Short problem a
Answer these questions on the passage about maintaining state in CGI programming with Perl. Mark each answer with the same label.
(i) Which option for maintaining state does the passage call the most powerful?
(ii) Which two tools does it say help performance by embedding the Perl interpreter into the web server?
(iii) What keyword does it suggest adding as the identifier when preprocessing documents?

Maintaining State (CGI Programming with Perl)

The advantages and disadvantages of each technique are summarized in Table 11-1. We will review each technique separately, so if some of the points in the table are unclear you may want to refer back to this table after reading the sections below. In general, though, you should note that client-side cookies are the most powerful option for maintaining state, but they require something from the client. The other options work regardless of the client, but both have limits in the number of the pages that we can track the user across.

11.1. Query Strings and Extra Path Information

We've passed query information to CGI applications many times throughout this book. In this section, we'll use queries in a slightly less obvious manner, namely to track a user's browsing trail while traversing from one document to the next on the server.

In order to do this, we'll have a CGI script handle every request for a static HTML page. The CGI script will check whether the request URL contains an identifier matching our format. If it doesn't, the script assumes that this is a new user and generates a new identifier. The script then parses the requested HTML document by looking for links to other URLs within our web site and appending a unique identifier to each URL. Thus, the identifier will be passed on with future requests and propagated from document to document. Of course, if we want to track users across CGI applications then we'll also need to parse the output of these CGI scripts. The simplest way to accomplish both goals is to create a general module that handles reading the identifier and parsing the output. This way, we need to write our code only once and can have the script for our HTML pages as well as allow all our other CGI scripts share it.

As you may have guessed, this is not a very efficient process, since a request for each and every HTML document triggers a CGI application to be executed. Tools such as mod_perl and FastCGI, discussed in Chapter 17, "Efficiency and Optimization", help because both of these tools effectively embed the Perl interpreter into the web server.

Another strategy to help improve performance is to perform some processing in advance. If you are willing to preprocess your documents, you can reduce the amount of work that happens when the customer accesses the document. The majority of the work involved in parsing a document and replacing links is identifying the links. HTML::Parser is a good module, but the work it does is rather complex. If you parse the links and add a special keyword instead of one for a particular user, then later you can look for this keyword and not have to worry about recognizing links. For example, you could parse URLs and add #USERID# as the identifier for each document. The resulting code becomes much simpler. You can effectively handle documents this way:

sub parse {
    my( $filename, $id ) = @_;
    local *FH;
    open FH, $filename or die "Cannot open file: $!";
    
    while (<FH>) {
        s/#USERID#/$id/g;
        print;
    }
}

However, when a user traverses through a set of static HTML documents, CGI applications are typically not involved. If that's the case, how do we pass session information from one HTML document to the next, and be able to keep track of it on the server?

The answer to our problem is to configure the server such that when the user requests an HTML document, the server executes a CGI application. The application would then be responsible for transparently embedding special identifying information (such as a query string) into all the hyperlinks within the requested HTML document and returning the newly created content to the browser.

Short problem b
In the listing, take the lines starting with the line that contains "Select the long" and going on through the end of the listing. Switch "Instruction" to "Command" wherever it appears in them, and write out only those lines with nothing else changed.

Exercise material
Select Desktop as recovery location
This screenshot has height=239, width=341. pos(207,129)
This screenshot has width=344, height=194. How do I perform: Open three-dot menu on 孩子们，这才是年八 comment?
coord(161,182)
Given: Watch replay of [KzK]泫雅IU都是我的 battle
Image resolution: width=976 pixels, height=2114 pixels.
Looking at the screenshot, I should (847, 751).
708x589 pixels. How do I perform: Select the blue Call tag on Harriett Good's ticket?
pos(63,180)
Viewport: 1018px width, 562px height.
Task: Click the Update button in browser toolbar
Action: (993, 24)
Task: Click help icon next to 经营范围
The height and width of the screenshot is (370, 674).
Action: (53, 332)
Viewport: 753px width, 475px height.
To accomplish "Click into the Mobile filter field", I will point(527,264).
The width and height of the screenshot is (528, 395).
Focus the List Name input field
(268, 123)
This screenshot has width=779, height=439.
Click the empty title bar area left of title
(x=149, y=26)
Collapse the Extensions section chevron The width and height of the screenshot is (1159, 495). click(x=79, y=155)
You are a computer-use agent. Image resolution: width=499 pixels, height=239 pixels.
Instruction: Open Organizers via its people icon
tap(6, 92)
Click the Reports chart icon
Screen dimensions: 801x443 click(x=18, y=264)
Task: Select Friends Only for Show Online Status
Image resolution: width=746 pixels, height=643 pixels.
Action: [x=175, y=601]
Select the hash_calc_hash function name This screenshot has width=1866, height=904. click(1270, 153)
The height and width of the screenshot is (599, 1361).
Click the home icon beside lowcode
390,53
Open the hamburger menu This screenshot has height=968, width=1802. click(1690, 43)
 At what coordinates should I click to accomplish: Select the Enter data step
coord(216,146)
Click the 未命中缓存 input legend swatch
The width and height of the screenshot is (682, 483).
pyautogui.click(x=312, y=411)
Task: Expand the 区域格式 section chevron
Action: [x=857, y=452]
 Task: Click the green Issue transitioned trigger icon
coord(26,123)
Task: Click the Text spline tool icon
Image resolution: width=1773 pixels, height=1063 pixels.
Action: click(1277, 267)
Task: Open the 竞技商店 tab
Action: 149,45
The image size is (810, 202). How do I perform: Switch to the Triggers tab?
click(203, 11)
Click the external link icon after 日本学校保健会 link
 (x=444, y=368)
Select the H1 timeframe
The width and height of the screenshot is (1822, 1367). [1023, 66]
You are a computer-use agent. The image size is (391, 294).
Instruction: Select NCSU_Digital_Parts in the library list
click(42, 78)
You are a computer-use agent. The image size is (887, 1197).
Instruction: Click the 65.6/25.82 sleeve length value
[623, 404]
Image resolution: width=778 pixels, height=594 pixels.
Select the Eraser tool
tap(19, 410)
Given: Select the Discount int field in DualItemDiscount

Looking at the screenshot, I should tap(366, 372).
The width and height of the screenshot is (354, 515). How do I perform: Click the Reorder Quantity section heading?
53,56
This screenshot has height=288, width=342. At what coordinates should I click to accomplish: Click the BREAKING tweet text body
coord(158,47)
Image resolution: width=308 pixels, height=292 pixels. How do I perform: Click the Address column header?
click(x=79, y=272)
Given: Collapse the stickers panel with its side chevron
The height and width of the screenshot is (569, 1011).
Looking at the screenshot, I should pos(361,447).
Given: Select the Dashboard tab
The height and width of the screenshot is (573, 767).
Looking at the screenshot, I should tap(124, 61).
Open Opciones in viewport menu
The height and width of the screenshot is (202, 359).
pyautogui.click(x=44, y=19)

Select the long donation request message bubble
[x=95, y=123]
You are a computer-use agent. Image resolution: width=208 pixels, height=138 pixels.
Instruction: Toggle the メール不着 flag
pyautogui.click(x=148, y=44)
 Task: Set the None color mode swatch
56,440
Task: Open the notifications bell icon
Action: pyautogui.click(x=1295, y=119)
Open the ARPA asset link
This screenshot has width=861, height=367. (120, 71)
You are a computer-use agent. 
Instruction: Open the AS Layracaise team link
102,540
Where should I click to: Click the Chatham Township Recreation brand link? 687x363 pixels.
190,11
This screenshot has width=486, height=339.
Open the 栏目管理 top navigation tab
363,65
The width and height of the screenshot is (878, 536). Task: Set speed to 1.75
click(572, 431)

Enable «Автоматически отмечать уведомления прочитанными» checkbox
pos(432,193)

Correct output a
(i) Client-side cookies.
(ii) mod_perl and FastCGI.
(iii) #USERID#

Correct output b
Select the long donation request message bubble
[x=95, y=123]
You are a computer-use agent. Image resolution: width=208 pixels, height=138 pixels.
Command: Toggle the メール不着 flag
pyautogui.click(x=148, y=44)
 Task: Set the None color mode swatch
56,440
Task: Open the notifications bell icon
Action: pyautogui.click(x=1295, y=119)
Open the ARPA asset link
This screenshot has width=861, height=367. (120, 71)
You are a computer-use agent. 
Command: Open the AS Layracaise team link
102,540
Where should I click to: Click the Chatham Township Recreation brand link? 687x363 pixels.
190,11
This screenshot has width=486, height=339.
Open the 栏目管理 top navigation tab
363,65
The width and height of the screenshot is (878, 536). Task: Set speed to 1.75
click(572, 431)

Enable «Автоматически отмечать уведомления прочитанными» checkbox
pos(432,193)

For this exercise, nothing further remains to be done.